DATA =>
[Start of Attachment]
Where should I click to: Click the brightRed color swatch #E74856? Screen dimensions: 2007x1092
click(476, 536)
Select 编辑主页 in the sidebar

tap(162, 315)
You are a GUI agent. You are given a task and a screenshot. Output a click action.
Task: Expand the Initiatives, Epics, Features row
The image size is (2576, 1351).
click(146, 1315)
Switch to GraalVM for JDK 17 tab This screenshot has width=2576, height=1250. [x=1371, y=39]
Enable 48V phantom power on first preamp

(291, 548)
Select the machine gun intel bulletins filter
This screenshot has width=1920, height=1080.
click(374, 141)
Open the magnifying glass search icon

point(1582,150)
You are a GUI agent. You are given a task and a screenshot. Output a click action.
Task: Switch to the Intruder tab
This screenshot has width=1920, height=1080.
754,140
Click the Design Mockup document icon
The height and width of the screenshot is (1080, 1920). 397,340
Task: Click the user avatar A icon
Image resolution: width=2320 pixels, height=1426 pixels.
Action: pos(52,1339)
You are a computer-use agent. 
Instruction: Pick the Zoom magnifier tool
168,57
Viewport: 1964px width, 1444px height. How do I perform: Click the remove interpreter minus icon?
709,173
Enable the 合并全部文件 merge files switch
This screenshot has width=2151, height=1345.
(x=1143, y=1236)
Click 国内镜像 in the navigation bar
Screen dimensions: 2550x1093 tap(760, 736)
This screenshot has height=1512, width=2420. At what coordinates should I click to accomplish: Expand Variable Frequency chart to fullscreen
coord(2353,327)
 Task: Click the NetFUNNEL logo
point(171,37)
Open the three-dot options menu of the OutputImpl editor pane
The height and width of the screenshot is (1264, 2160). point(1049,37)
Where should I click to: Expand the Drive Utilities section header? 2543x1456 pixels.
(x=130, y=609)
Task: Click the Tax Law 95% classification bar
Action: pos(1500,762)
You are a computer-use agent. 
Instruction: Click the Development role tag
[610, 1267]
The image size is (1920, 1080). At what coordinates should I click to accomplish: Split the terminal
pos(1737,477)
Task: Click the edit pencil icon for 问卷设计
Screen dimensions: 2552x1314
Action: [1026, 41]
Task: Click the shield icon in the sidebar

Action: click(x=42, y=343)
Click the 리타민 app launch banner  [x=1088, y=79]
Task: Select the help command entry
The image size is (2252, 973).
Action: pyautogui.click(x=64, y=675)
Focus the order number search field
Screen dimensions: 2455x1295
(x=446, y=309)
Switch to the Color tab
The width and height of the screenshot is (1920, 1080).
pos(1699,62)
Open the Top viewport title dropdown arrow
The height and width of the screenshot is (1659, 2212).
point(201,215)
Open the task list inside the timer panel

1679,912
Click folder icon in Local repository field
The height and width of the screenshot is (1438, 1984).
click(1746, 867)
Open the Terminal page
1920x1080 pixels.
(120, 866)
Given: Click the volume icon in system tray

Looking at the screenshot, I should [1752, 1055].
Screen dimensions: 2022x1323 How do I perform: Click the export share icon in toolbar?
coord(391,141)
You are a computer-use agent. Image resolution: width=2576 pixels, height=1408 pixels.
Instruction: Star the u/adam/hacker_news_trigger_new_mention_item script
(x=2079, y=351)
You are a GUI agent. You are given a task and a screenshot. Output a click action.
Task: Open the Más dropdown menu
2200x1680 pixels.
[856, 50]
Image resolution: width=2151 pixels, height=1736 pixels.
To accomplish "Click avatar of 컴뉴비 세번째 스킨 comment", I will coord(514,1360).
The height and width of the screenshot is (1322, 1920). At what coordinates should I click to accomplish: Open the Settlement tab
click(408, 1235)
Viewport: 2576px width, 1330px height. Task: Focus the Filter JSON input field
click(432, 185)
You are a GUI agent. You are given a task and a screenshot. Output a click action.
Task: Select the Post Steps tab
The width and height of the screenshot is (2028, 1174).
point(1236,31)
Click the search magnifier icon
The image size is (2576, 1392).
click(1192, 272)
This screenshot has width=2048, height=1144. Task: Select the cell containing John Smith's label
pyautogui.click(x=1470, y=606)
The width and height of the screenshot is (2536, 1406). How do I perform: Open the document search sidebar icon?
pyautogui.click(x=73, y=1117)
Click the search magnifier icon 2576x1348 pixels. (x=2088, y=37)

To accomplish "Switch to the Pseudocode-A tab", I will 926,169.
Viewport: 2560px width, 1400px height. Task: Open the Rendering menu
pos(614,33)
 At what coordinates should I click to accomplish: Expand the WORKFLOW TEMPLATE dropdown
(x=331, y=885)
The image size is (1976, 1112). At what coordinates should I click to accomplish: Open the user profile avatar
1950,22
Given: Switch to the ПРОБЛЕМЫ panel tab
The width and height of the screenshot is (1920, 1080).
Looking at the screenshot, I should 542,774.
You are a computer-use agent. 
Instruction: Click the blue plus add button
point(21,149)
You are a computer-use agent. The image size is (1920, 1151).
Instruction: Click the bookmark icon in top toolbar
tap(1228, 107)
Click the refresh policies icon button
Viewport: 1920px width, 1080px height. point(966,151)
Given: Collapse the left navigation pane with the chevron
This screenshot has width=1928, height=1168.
[End of Attachment]
WHAT YOU HAVE TO DO => Going through the records above, count the lines that hold the string "will" and give only the total.

PROBLEM SOLUTION => 2